WORK REQUEST:
Word for word, set down every line of the entries below from the line with "SeboTek (42, 1758)" to the line with "Teologi och mission (27, 1429)", including both, and no other line.
================
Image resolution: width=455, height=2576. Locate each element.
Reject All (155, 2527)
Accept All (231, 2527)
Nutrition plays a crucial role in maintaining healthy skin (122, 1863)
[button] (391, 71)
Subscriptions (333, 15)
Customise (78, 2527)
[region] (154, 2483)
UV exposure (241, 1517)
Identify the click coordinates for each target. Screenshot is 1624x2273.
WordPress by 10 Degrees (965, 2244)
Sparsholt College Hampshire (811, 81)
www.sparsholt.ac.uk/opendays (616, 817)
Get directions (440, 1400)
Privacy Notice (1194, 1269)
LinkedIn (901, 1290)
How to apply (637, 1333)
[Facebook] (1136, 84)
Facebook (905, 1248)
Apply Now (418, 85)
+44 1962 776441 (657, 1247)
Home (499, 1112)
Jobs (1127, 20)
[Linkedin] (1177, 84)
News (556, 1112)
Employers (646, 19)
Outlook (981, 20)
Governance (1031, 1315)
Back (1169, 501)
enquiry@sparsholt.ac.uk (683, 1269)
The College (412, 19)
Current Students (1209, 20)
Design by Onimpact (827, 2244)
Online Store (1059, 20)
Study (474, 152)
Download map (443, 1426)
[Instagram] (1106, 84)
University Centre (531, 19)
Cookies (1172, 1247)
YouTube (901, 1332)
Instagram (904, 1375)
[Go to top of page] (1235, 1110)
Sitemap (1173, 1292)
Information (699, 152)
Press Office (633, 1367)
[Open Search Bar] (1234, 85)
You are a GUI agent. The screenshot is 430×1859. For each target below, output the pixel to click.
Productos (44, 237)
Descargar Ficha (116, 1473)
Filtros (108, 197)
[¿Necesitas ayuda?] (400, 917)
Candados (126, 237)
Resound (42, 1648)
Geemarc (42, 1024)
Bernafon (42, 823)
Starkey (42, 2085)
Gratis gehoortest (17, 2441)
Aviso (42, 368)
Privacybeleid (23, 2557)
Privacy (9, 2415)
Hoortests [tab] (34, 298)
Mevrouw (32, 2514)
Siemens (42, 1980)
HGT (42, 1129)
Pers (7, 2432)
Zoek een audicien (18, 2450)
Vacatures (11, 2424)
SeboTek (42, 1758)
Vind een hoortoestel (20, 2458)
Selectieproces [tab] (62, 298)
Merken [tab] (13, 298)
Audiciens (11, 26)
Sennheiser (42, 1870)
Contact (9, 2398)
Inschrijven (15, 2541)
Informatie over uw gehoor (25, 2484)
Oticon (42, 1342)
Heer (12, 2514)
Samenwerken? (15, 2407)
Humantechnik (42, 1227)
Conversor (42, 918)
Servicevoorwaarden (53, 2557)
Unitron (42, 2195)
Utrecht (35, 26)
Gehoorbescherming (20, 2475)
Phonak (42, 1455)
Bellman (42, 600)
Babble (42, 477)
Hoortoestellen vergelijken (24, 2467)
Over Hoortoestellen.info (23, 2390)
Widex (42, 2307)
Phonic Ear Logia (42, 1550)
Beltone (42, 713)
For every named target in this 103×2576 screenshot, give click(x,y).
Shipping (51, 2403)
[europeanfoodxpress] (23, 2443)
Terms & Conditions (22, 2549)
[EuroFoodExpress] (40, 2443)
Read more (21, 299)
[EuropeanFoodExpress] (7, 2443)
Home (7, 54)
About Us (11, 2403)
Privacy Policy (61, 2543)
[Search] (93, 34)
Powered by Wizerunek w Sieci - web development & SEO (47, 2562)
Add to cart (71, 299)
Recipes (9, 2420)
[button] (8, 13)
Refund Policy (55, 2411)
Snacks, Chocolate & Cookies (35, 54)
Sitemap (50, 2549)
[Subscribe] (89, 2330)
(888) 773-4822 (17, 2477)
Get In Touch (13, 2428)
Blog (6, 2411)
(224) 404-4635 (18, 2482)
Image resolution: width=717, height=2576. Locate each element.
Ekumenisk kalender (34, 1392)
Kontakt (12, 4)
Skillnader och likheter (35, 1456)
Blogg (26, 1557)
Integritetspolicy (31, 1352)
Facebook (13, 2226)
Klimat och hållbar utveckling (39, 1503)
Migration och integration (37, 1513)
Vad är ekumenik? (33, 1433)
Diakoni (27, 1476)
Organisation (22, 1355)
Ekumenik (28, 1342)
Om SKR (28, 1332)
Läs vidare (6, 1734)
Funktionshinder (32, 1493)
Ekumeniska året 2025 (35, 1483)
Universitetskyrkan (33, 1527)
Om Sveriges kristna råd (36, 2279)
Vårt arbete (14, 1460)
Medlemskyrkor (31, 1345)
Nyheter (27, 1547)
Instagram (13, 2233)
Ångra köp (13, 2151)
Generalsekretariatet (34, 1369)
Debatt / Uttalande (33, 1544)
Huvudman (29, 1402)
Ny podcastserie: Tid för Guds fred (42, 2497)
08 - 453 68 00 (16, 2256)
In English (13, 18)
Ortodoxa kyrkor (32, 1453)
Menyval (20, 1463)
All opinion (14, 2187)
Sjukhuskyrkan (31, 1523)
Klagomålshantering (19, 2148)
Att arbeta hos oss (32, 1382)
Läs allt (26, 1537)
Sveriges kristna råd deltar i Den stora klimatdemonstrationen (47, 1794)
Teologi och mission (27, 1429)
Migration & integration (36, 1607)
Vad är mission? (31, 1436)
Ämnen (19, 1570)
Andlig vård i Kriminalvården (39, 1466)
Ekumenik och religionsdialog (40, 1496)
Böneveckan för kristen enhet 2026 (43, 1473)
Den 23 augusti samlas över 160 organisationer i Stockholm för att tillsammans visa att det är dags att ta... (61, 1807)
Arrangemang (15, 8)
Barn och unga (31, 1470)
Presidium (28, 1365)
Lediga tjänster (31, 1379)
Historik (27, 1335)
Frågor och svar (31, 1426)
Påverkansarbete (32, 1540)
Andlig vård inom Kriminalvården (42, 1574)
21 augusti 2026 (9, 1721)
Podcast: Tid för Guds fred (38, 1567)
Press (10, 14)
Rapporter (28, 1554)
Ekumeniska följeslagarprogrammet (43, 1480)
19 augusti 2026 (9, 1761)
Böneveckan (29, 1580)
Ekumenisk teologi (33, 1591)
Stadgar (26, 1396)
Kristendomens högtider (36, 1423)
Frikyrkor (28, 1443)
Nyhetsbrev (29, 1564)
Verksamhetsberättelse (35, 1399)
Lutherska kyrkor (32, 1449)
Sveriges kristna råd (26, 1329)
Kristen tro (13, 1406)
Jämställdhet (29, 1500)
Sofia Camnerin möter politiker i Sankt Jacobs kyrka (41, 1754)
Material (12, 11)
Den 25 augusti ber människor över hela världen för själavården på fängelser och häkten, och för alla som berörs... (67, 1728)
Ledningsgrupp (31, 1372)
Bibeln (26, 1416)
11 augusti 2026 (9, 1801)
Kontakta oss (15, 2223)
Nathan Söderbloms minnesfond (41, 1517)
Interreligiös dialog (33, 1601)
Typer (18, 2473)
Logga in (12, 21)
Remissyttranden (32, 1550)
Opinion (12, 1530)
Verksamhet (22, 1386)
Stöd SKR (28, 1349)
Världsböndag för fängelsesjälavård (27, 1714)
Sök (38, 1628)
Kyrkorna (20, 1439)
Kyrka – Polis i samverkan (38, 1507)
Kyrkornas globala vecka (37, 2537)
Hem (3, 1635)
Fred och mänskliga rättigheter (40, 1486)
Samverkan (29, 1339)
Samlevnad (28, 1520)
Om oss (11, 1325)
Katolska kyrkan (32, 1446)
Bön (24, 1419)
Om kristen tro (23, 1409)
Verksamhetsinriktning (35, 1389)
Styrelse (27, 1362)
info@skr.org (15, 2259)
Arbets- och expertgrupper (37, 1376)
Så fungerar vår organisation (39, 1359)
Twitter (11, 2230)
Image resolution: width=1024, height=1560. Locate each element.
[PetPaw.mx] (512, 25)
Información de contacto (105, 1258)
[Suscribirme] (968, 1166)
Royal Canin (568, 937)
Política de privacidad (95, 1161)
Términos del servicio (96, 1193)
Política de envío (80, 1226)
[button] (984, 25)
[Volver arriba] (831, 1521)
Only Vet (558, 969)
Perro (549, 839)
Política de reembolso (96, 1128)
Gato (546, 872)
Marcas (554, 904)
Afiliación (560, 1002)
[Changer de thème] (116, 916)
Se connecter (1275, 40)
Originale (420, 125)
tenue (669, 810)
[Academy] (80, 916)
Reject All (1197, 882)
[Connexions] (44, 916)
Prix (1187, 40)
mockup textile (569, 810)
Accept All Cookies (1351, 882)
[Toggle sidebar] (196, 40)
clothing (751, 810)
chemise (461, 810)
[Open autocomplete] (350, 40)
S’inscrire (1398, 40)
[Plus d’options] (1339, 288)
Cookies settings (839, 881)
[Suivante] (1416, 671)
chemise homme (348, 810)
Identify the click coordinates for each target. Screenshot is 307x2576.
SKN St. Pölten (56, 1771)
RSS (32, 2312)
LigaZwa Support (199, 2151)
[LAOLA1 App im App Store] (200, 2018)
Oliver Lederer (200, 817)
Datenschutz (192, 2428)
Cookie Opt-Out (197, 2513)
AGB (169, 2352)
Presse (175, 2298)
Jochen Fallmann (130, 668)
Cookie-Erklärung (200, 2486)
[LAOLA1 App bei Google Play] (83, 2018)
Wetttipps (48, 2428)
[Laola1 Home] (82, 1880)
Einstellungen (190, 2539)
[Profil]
================
OUTPUT:
SeboTek (42, 1758)
Vind een hoortoestel (20, 2458)
Selectieproces [tab] (62, 298)
Merken [tab] (13, 298)
Audiciens (11, 26)
Sennheiser (42, 1870)
Contact (9, 2398)
Inschrijven (15, 2541)
Informatie over uw gehoor (25, 2484)
Oticon (42, 1342)
Heer (12, 2514)
Samenwerken? (15, 2407)
Humantechnik (42, 1227)
Conversor (42, 918)
Servicevoorwaarden (53, 2557)
Unitron (42, 2195)
Utrecht (35, 26)
Gehoorbescherming (20, 2475)
Phonak (42, 1455)
Bellman (42, 600)
Babble (42, 477)
Hoortoestellen vergelijken (24, 2467)
Over Hoortoestellen.info (23, 2390)
Widex (42, 2307)
Phonic Ear Logia (42, 1550)
Beltone (42, 713)
For every named target in this 103×2576 screenshot, give click(x,y).
Shipping (51, 2403)
[europeanfoodxpress] (23, 2443)
Terms & Conditions (22, 2549)
[EuroFoodExpress] (40, 2443)
Read more (21, 299)
[EuropeanFoodExpress] (7, 2443)
Home (7, 54)
About Us (11, 2403)
Privacy Policy (61, 2543)
[Search] (93, 34)
Powered by Wizerunek w Sieci - web development & SEO (47, 2562)
Add to cart (71, 299)
Recipes (9, 2420)
[button] (8, 13)
Refund Policy (55, 2411)
Snacks, Chocolate & Cookies (35, 54)
Sitemap (50, 2549)
[Subscribe] (89, 2330)
(888) 773-4822 (17, 2477)
Get In Touch (13, 2428)
Blog (6, 2411)
(224) 404-4635 (18, 2482)
Image resolution: width=717, height=2576. Locate each element.
Ekumenisk kalender (34, 1392)
Kontakt (12, 4)
Skillnader och likheter (35, 1456)
Blogg (26, 1557)
Integritetspolicy (31, 1352)
Facebook (13, 2226)
Klimat och hållbar utveckling (39, 1503)
Migration och integration (37, 1513)
Vad är ekumenik? (33, 1433)
Diakoni (27, 1476)
Organisation (22, 1355)
Ekumenik (28, 1342)
Om SKR (28, 1332)
Läs vidare (6, 1734)
Funktionshinder (32, 1493)
Ekumeniska året 2025 (35, 1483)
Universitetskyrkan (33, 1527)
Om Sveriges kristna råd (36, 2279)
Vårt arbete (14, 1460)
Medlemskyrkor (31, 1345)
Nyheter (27, 1547)
Instagram (13, 2233)
Ångra köp (13, 2151)
Generalsekretariatet (34, 1369)
Debatt / Uttalande (33, 1544)
Huvudman (29, 1402)
Ny podcastserie: Tid för Guds fred (42, 2497)
08 - 453 68 00 (16, 2256)
In English (13, 18)
Ortodoxa kyrkor (32, 1453)
Menyval (20, 1463)
All opinion (14, 2187)
Sjukhuskyrkan (31, 1523)
Klagomålshantering (19, 2148)
Att arbeta hos oss (32, 1382)
Läs allt (26, 1537)
Sveriges kristna råd deltar i Den stora klimatdemonstrationen (47, 1794)
Teologi och mission (27, 1429)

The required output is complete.